La cosa semplice che si potrebbe dire rispetto al genocidio è che il genocidio esiste quando c’è un tribunale che stabilisce la sua esistenza. E questo, purtroppo avviene sempre dopo che il genocidio si è consumato. Ci sono dei momenti in cui dei tribunali internazionali, come per esempio è successo alla Corte internazionale di giustizia de l’Aja, parlano di un possibile futuro pericolo di genocidio e mettono in guardia su questo rischio. Questa cosa, però, nella propaganda politica e ideologica, che soprattutto attorno a Gaza ha raggiunto dei livelli di assoluta mancanza di razionalità e buon senso, ha fatto sì che quest’attenzione ad evitare un genocidio fosse vista come una condanna di genocidio, per cui lo mette in discussione, non crede ai diritti umani e al Diritto internazionale o viceversa, da parte d’Israele, si accusa chi rimarca l’esistenza di atti genocidiali di essere antisemita. Questa è la logica distruttrice da cui non si riesce ad uscire. Il problema è cominciare a capire che, intanto, non siamo noi che possiamo decidere se c’è un genocidio o no. Quello che noi dovremmo cercare di fare, è aiutare in tutti modi, politici, diplomatici e anche militari dove fosse necessario, a impedire che vi siano crimini che non sono soltanto di genocidio, ma sono crimini di guerra e contro l’umanità. Crimini altrettanto gravi di quelli di genocidio, mentre c’è l’idea che se si parla di genocidio, si fa riferimento alla cosa peggiore, la più terribile; invece, i crimini di guerra e i crimini contro l’umanità si lasciano andare come fossero qualcosa di accettabile, qualcosa che è fuori dalla logica, dalla storia di qualsiasi possibilità di ragionamento sensato.
Ma non crede, professor Flores, che grande responsabilità hanno anche gli Stati nel momento in cui negli accordi bilaterali, la questione del rispetto dei diritti umani o non viene citata o messa a piè pagina, come un accessorio di cui si può fare a meno? Si pensi al Mediterraneo, in cui l’Italia e l’Europa cercano e sostengono autocrati e dittatori ai quali si chiede di fare il lavoro sporco, i respingimenti di migranti, al posto nostro.
In gran parte è così.
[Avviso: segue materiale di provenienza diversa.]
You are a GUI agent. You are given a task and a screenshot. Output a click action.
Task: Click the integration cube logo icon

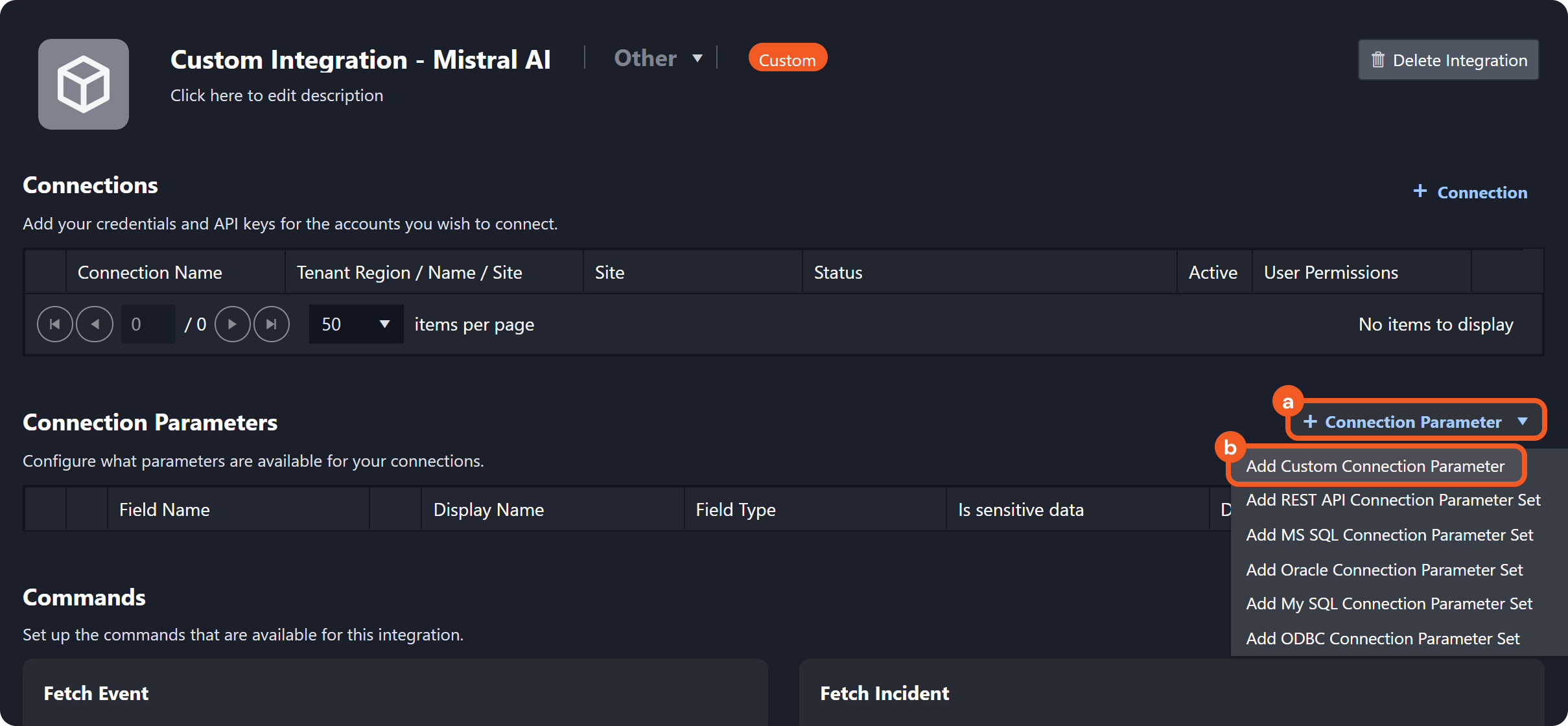[83, 84]
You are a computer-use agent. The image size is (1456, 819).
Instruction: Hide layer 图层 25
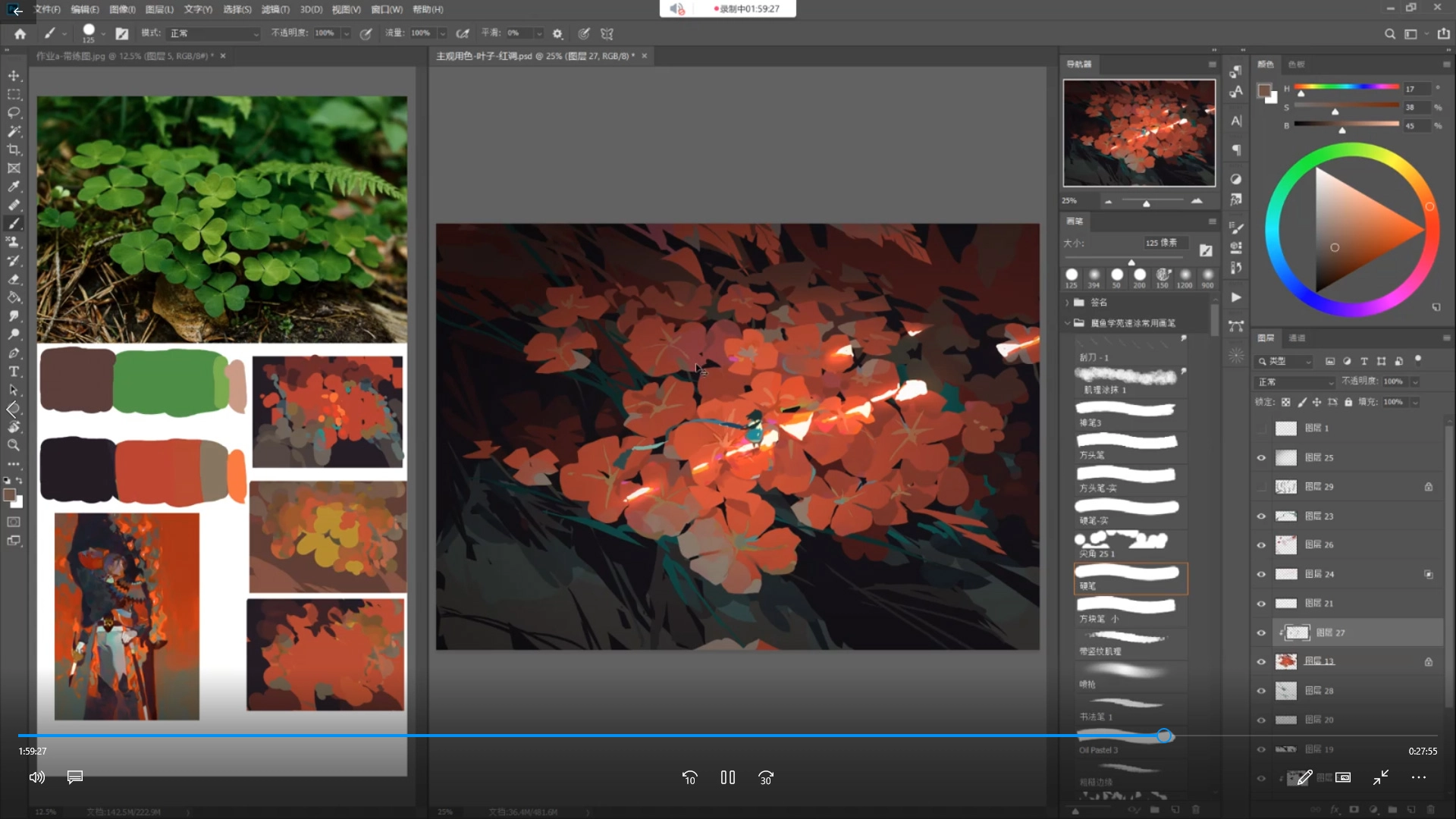click(x=1261, y=457)
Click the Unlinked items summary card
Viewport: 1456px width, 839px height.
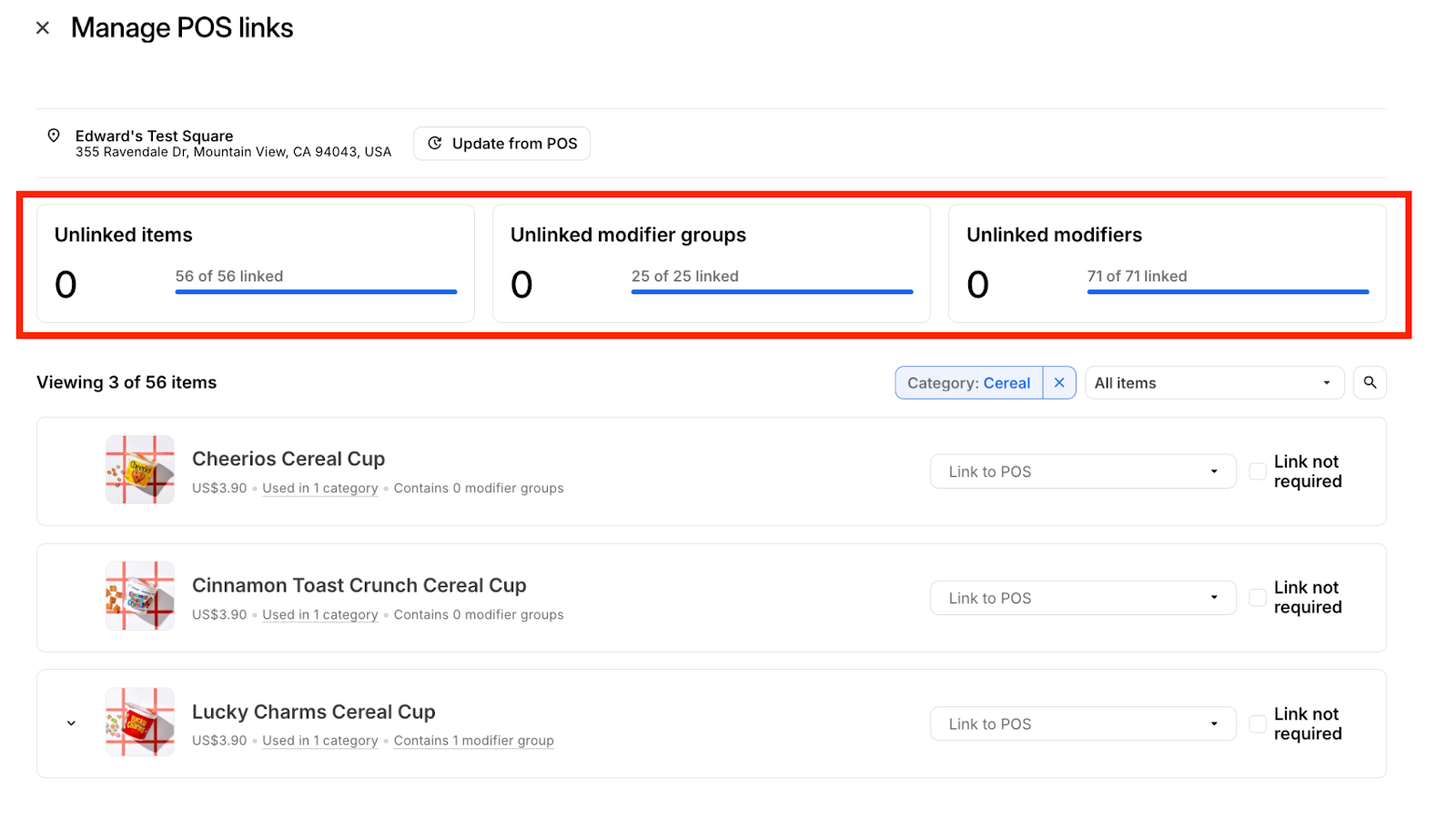click(256, 263)
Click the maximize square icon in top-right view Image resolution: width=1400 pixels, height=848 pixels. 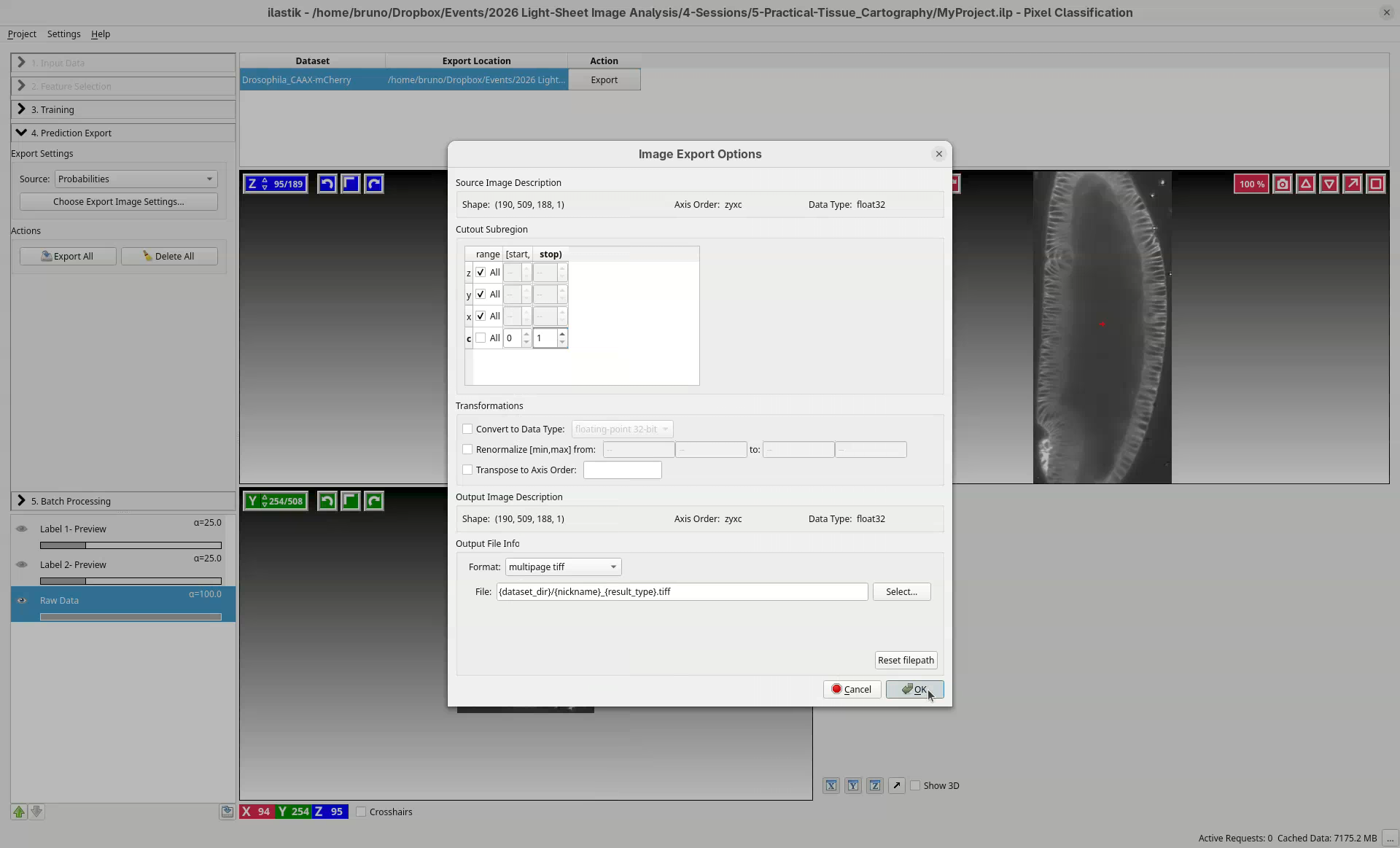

Ogni alibi è saltato. Vede, prima ci si trincerava dietro lo schema della Guerra fredda, attribuendo soprattutto alle due superpotenze, Unione Sovietica e Stati Uniti d’America, le violazioni maggiori dei diritti umani, mentre i paesi all’interno dei due campi si ritenevano in qualche modo vittime e sostenevano di voler lottare per i diritti umani. Oggi questo schema non regge più. Non regge più in un mondo sempre più multipolare, che è tale non perché esistano tante grandi potenze ma perché oltre alle poche grandi potenze, vi sono medie potenze che hanno una sempre maggiore autonomia e capacità di influenzare autonomamente il corso degli eventi. Pensiamo, ad esempio, come si è mosso Israele rispetto agli stati Uniti, che sono il loro principale alleato. Questa realtà fa sì che ogni paese scelga un finto realismo in cui mette al primo posto i rapporti d’interesse, soprattutto con quei paesi a cui più è legato in termini economici e di interscambio commerciale, guardandosi bene a porre questioni, tanto meno vincoli, legati ai diritti umani. Sono pochissimi i capi di Stato o di governo che quando vanno in Cina ricordano a Xi Jinping la realtà dello Xinjiang o della persecuzione degli uiguri. Questo per evitare di dover pagare qualche prezzo sul piano economico. Il problema, la sfida di civiltà che dovremmo condurre, è la ricostituzione di un clima culturale e politico che oltre a porre le basi per un nuovo equilibrio internazionale più avanzato rispetto a quello che è fallito in questi ultimi anni, ponga di nuovo la questione della centralità dei diritti umani in una globalizzazione che in nome degli interessi economici assolutizzati, quei diritti ha conculcato.